The current shortage of sonography specialists or the insufficient skills in this area is widely recognized in the medical community [1,2]. One of the proposed solutions is the implementation of tele-robotics, which allows healthcare professionals to provide diagnostic services to patients remotely. In such systems, the sonographer can participate in the examination via an online platform, allowing communication with the patient and remote control of the ultrasound machine. Some tele-robotic systems (see Figure 1), such as MELODY [3], Medirob [4,5], ROSE [6], and MGIUS-R3 [7,8] are already commercially available.
Beyond commercially available systems, significant research has been dedicated to the development and optimization of tele-echography manipulators. For instance, Paper [9] introduces an optimization process for a 4-DOF manipulator, proposing a structure specifically tailored for tele-ultrasound applications. The design aims to minimize singularities near the boundaries of the workspace, thereby enhancing control and stability. Building on this, ref. [10] explores the use of a 3-DOF spherical manipulator, optimized using Genetic Algorithms. This approach improves the manipulator’s performance as a slave unit in a tele-echography system, demonstrating that structural and algorithmic refinements can synergistically improve system responsiveness and precision.
In terms of system-level development, the HaptiScan platform presented in [11] exemplifies an integrated tele-echography solution, incorporating a UR5 robot on the patient side and a Phantom Omni haptic device on the operator side. While promising in concept, this system has yet to undergo experimental validation, leaving its clinical applicability unconfirmed.

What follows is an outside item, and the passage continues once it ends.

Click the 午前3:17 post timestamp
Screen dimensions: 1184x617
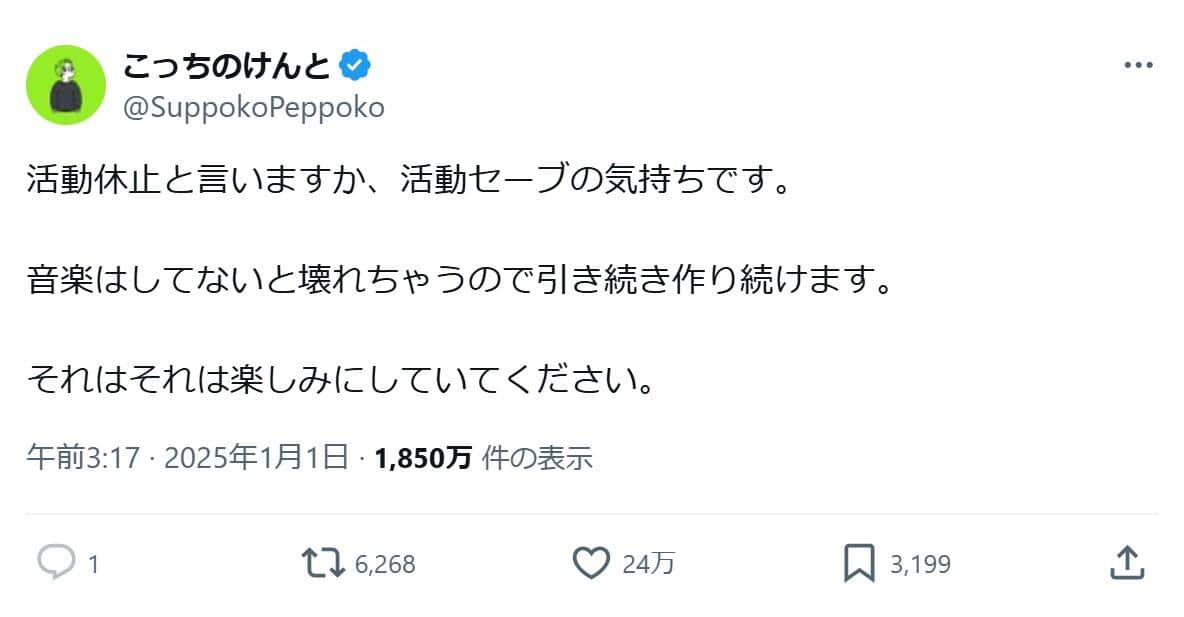click(83, 458)
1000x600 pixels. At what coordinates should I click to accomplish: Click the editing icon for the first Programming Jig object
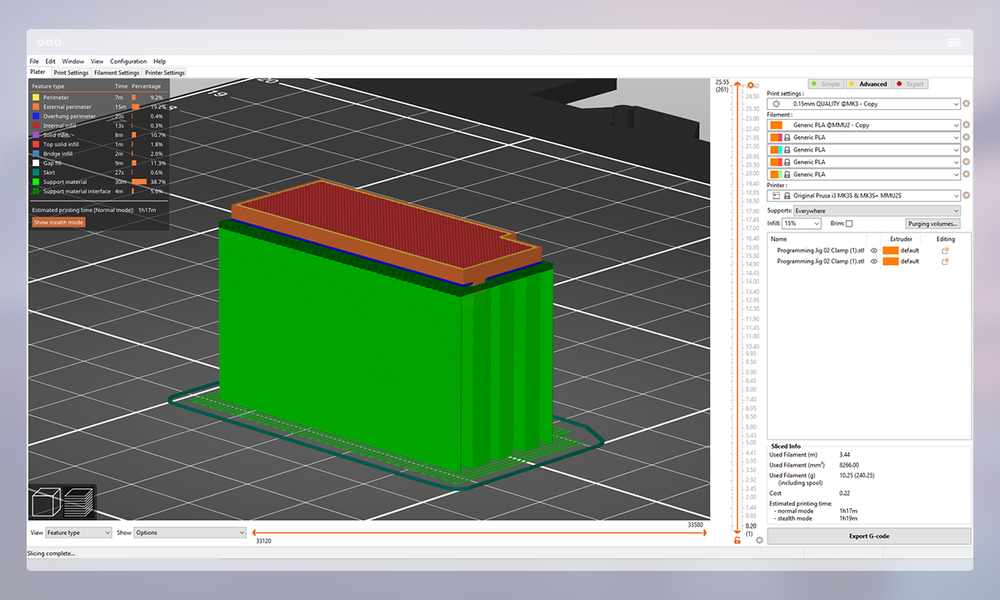947,250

Complementing these individual system designs, a broader overview is provided in [12], which reviews existing tele-robotic echography solutions based on real-world applications. The review generally reports favorable outcomes and concludes that tele-ultrasound can match the diagnostic quality of conventional ultrasound. However, it also underlines persistent challenges, including high initial deployment costs, the necessity for operator training, and reliance on robust internet connectivity for consistent performance.

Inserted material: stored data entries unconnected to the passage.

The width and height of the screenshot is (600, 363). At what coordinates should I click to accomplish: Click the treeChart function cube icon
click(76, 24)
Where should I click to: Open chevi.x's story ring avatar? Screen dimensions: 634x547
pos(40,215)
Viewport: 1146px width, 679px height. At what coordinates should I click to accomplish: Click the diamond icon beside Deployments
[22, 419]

Further advancing the field, ref. [13] presents an autonomous ultrasound robotic system capable of integration into tele-robotic configurations. Central to this system is a 7-DOF serial manipulator outfitted with a force/torque sensor embedded in the probe holder. An accompanying image analysis algorithm enables semi-autonomous scanning. Experimental results using a body phantom indicate that the system can produce clinically relevant, high-quality images with a rapid response time, highlighting the feasibility of automation in remote diagnostic workflows.
A different strategy to mitigate the shortage of sonography specialists is to enhance the training process. Several robotic training systems are available on the market. Ultrasim (see Figure 2a), developed by MedSim, is a training simulator for ultrasound procedures that provides a broad range of simulated scans and evaluates the learning process [14]. The system includes a mannequin resembling the human body, a dummy probe, and hardware and software that generate a virtual scan based on the probe’s position [15]. Since neither the mannequin nor the probe can replicate real scanning functions, the entire imaging process is software-based, and there is no force feedback simulating the real tactile experience due to the absence of a haptic interface.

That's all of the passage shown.